DIRECTIONS → Could the data below please be reproduced word for word, without the pictures?

[Source data]
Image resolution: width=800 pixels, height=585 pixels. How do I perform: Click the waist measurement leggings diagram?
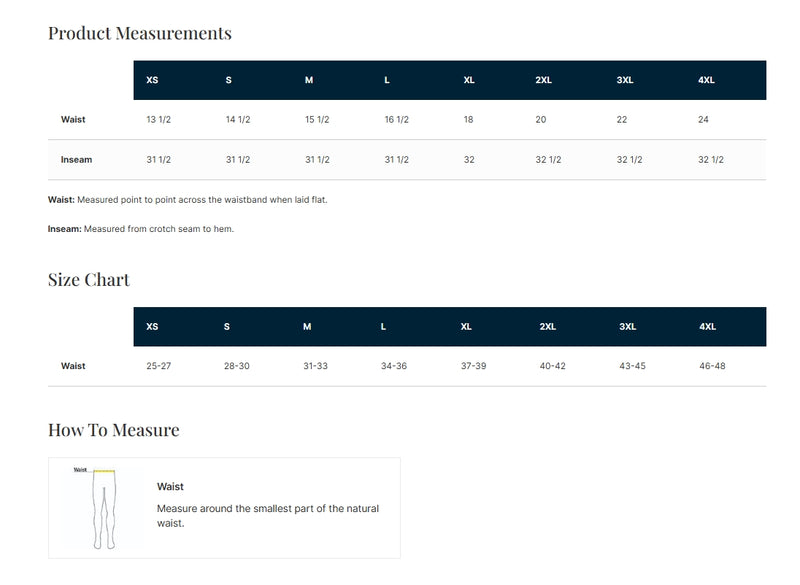click(x=104, y=507)
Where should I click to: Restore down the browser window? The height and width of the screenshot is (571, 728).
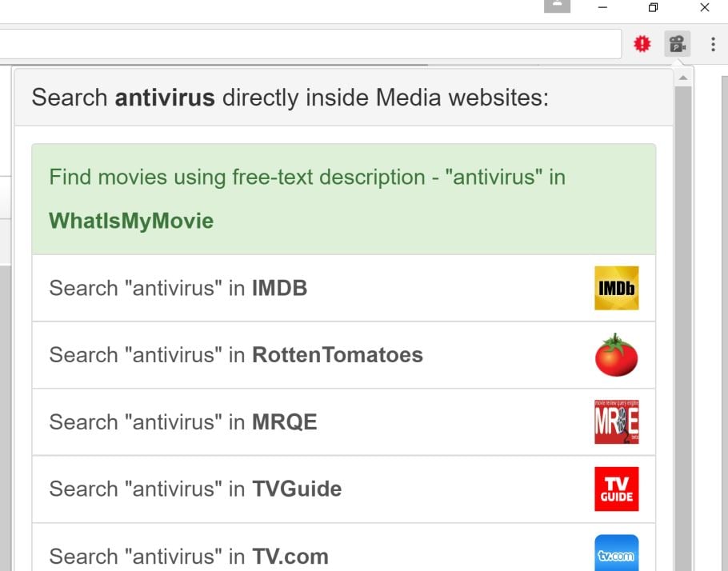coord(654,8)
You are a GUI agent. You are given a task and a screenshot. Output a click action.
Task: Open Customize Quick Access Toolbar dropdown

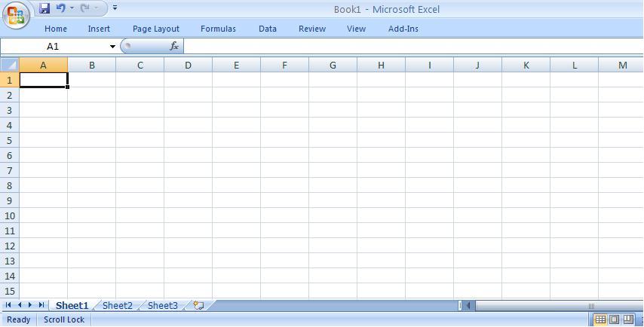[115, 8]
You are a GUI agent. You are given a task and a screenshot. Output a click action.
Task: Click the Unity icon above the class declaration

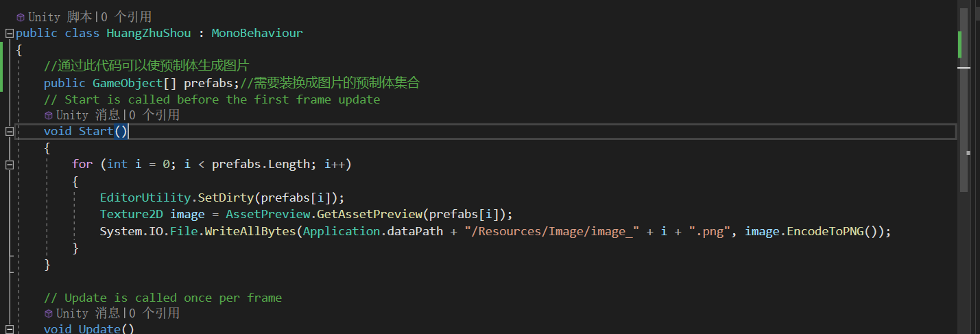[21, 17]
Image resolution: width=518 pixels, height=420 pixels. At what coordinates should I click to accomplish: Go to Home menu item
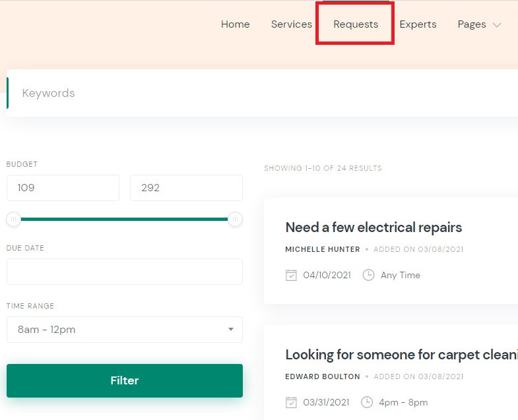[x=235, y=24]
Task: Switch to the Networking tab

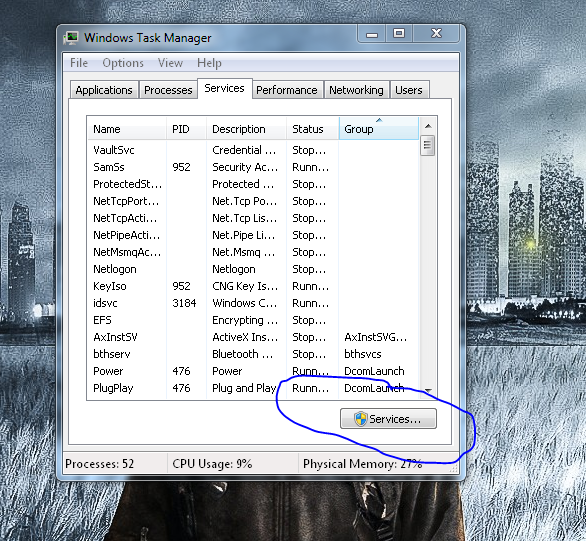Action: 356,90
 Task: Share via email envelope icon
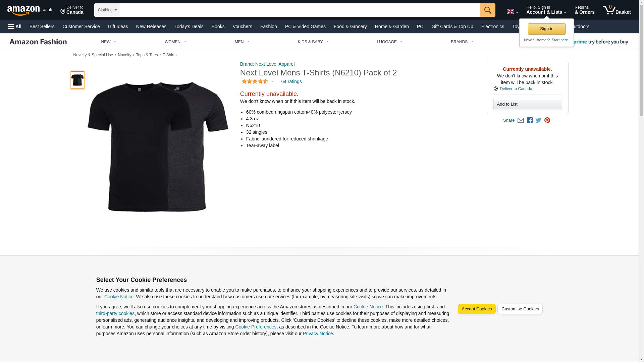[520, 120]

YOUR RESPONSE →
Image resolution: width=800 pixels, height=585 pixels. How do I perform: Click the waist measurement leggings diagram?
click(x=104, y=507)
Where should I click to: Restore down the browser window? The height and width of the screenshot is (571, 728).
coord(654,8)
You are a GUI agent. You are given a task and a screenshot. Output a click action.
Task: Open Customize Quick Access Toolbar dropdown

[115, 8]
You are a GUI agent. You are given a task and a screenshot. Output a click action.
Task: Click the Unity icon above the class declaration

[21, 17]
Image resolution: width=518 pixels, height=420 pixels. At what coordinates should I click to accomplish: Go to Home menu item
[x=235, y=24]
Task: Switch to the Networking tab

Action: 356,90
 Task: Share via email envelope icon
[520, 120]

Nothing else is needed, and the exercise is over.